Spitzer needs to collect at least 3,750 signatures from registered voters by Thursday.
Asked whether the resurgence of former Democratic Rep. Anthony Weiner, who resigned in June 2011 amid a Twitter sexting scandal and is now widely considered a front-runner in the race for New York City mayor, affected his decision to run for comptroller, Spitzer said, "I do not draw conclusions from anybody's else's run."
"I've always believed the public had forgiveness and the public believes in redemption. Whether that will extend to me is a totally separate question, as it should be," Spitzer said. "Every race is different; every race should be different. I will be viewed, I hope, based on what I've done as attorney general, as governor, as prosecutor, as a teacher, as a writer -- all those things will come together."
If he collects the requisite signatures, Spitzer will face Manhattan Borough President Scott Stringer in the primary for the office now held by mayoral candidate John Liu, who is running for mayor.
Stringer has been the most prominent among the contenders to become New York City's next fiscal chief. He's raised more than $3.5 million and spent about $566,000, city campaign finance records show.
Spitzer says he would pay for a campaign out of his own pocket and not take part in the city's financing system.
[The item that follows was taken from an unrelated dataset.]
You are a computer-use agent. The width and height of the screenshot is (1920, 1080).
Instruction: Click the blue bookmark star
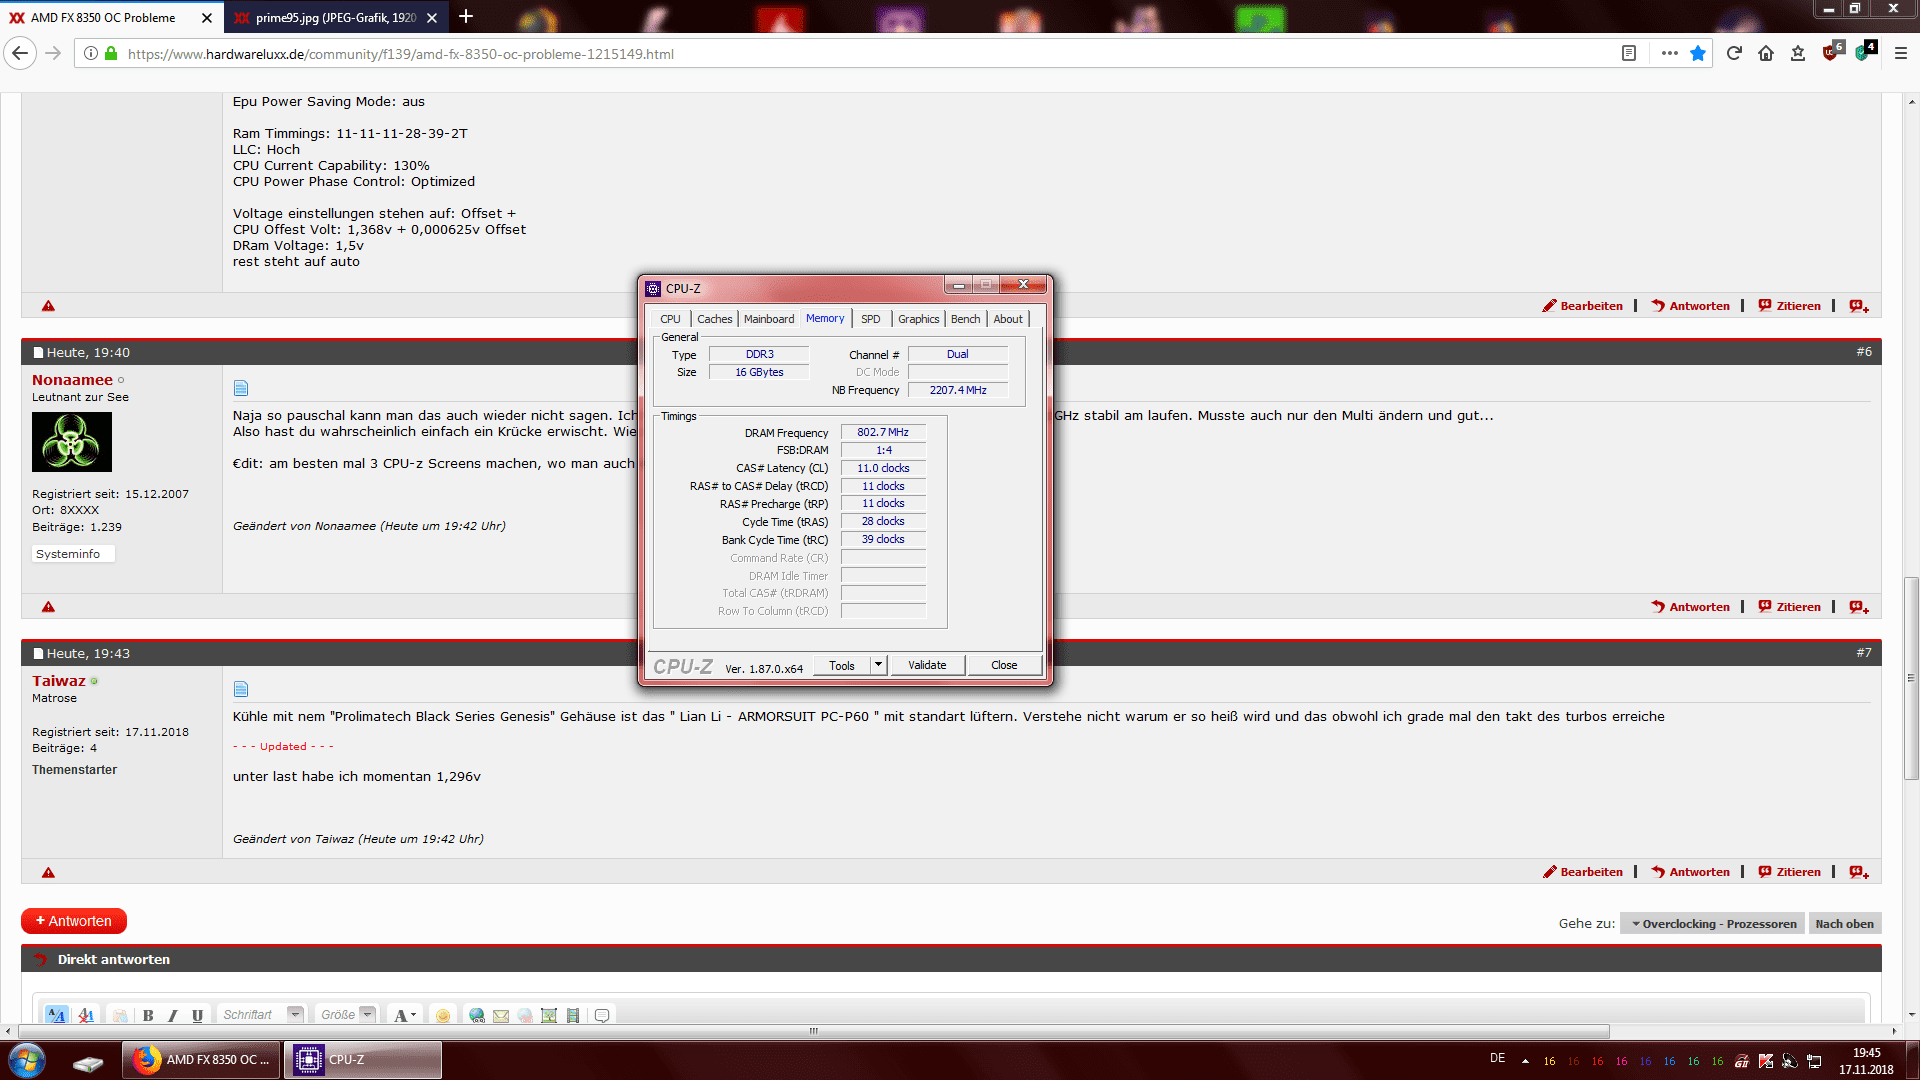pyautogui.click(x=1698, y=53)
He also said he's up for the competition.
"I believe in competition, whether it's on the baseball field, tennis court -- anywhere in life," Spitzer said. "Politics is no exception, so I'm looking forward to asking voters for that opportunity to participate in the process."
A statement released Sunday night from Stringer's campaign manager, Sascha Owen, took a jab at the former governor.
"Spitzer will spurn campaign finance program to buy personal redemption with his family fortune," the statement said in part.
Others in the race for comptroller include Republican John Burnett, who has worked on Wall Street in various finance capacities and just recently declared his candidacy; Green Party candidate Julia Willebrand, a former teacher; and former madam Kristin Davis.